Hacker News new | ask | show | jobs
by levzettelin 659 days ago
Probably just companies trying to impede progress of other companies. Not to say that the statement is wrong necessarily. But given that this is coming from a group of people that could very easily solve the problem, I'll take it with a grain of salt.
1 comments

It’s not an easily solvable problem. They can’t make an AI which won’t lie or make stuff up, which is sort of the root of the problem. Imagine an AI which is granted access to control systems. We can’t trust such an AI to run control systems any more than we can trust it not to lie or make stuff up. There isn’t the sort of rigor behind AI development to permit creating a provably correct AI. There needs to be more study in order to understand the limits of AI fallibility and failure modes.
They could just collectively stop working on the problem until they feel that the issue is resolved (moratorium). That's what I meant by "they could very easily solve the problem".
Or they could still work on it, but don’t use it on customers until it’s good enough.

> Zhou shared a striking example of how AI-generated content could lead to real-world consequences. “Some of the initial stock images of various ingredients looked like a hot dog, but it wasn’t quite a hot dog—it looked like, kind of like an alien hot dog,” he said. Such errors, he argued, could erode consumer trust or, in more extreme cases, pose actual harm. “If the recipe potentially was a hallucinated recipe, you don’t want to have someone make something that may actually harm them.”

There’s absolutely no reason Instacart has to show customers AI-hallucinated recipes from stock images. They choose to do it, then beat the drum about AI security as if they actually give a shit. It’s like Boeing self-certification.

There are some techniques to alleviate hallucination, contradictory or confusing answers, but I have difficulty imagining a provable correct LLM because the attack surface is so large. The current methods to train for AI safety might be augmented with insights from chaos engineering, cognitive psychology, marketing and persuasion - making them agogic truth machines scoring very low on hallucination benchmarks [1].

I think we should program and train LLM with universal recognized agogic principles instead of being neutral in this regard, to encourage critical thinking and prevent 'reality tunnels' in the mindset of the users and perhaps incorporating this also in future training and curating techniques [2][3][4]. How to raise GenAI and future AGI well.

There are LLM training techniques to alleviate hallucinogenic, contradictory and confusing answers. These might be augmented with insights from chaos engineering, cognitive psychology and persuasion - making them agogic truth machines scoring very low on hallucination benchmarks [1].

I think we should program and train LLM with universal recognized agogic principles instead of being neutral in order encourage critical thinking and prevent 'reality tunnels'. Perhaps incorporating this in future training and curating techniques [2][3][4]

* Data curation Ensure data used to train AI models is balanced and diverse helps in preventing biases that could lead to hallucinations or harmful outputs. So curating data from a wide range of sources, cultures and viewpoints. Implementing quality control during data collection and preprocessing to filter out unreliable, outdated, or biased information.

* Targeted post-training (fine-tuning) After initial training models can be fine-tuned using datasets specifically designed to emphasize helpfulness, harmlessness and alignment with ethical principles. Embed ethical guidelines in datasets, for example include scenarios to handle sensitive topics, avoid hate speech and promote fairness.

* Red-teaming Red-teaming involves stress-testing the model by simulating adversarial attacks or intentionally providing challenging prompts to see how the model responds. This helps identify weaknesses, such as susceptibility to generating harmful content or hallucinations. This can be used to improve the model's robustness and safety.

* Post-training datasets focused on responsible AI principles Incorporating datasets that help the model understand context and nuance of various topics, ensuring it can provide appropriate responses to the situation.

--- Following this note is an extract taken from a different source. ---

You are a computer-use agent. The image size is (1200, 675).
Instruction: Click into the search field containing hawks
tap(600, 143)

* Refusal-aware instruction tuning While data curation, targeted post-training, and red-teaming help to prevent the introduction and propagation of false or harmful content, R-tuning directly enhances the model's ability to recognize its limitations. Enabling the model to refuse to answer questions beyond its knowledge.

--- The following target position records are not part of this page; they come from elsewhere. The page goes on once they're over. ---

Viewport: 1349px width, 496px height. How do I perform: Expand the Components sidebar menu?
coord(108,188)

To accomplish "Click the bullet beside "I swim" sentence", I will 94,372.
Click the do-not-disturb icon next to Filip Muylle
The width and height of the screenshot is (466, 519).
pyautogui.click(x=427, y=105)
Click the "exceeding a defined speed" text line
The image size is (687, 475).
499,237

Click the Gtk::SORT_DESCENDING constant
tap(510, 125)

* Iterative user feedback based refinement Continuously collecting and analyzing feedback from users and independent review teams helps identify issues that may not have been apparent during development.

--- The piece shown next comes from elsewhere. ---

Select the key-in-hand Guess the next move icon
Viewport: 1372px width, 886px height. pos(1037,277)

[1] Vectara hallucination leaderboard https://github.com/vectara/hallucination-leaderboard

[2] On epistemic black holes: How self-sealing belief systems develop and evolve". Maarten Boudry and Steije Hofhuis in the journal Theoria August 2024 https://onlinelibrary.wiley.com/doi/epdf/10.1111/theo.12554

[3] Costello, T. H., Pennycook, G., & Rand, D. G. (2024, April 3). Durably reducing conspiracy beliefs through dialogues with AI. https://doi.org/10.31234/osf.io/xcwdn https://osf.io/preprints/psyarxiv/xcwdn

[4] BriX: Reducing polarization through Bridging and eXposure https://research.qut.edu.au/genailab/projects/brix-reducing-...

As commented before, by say that they "could very easily solve the problem" I meant that they could just collectively stop using the problematic AIs in prod until they feel that the issue is resolved (moratorium). Not that it's easy to resolve the technical difficulties.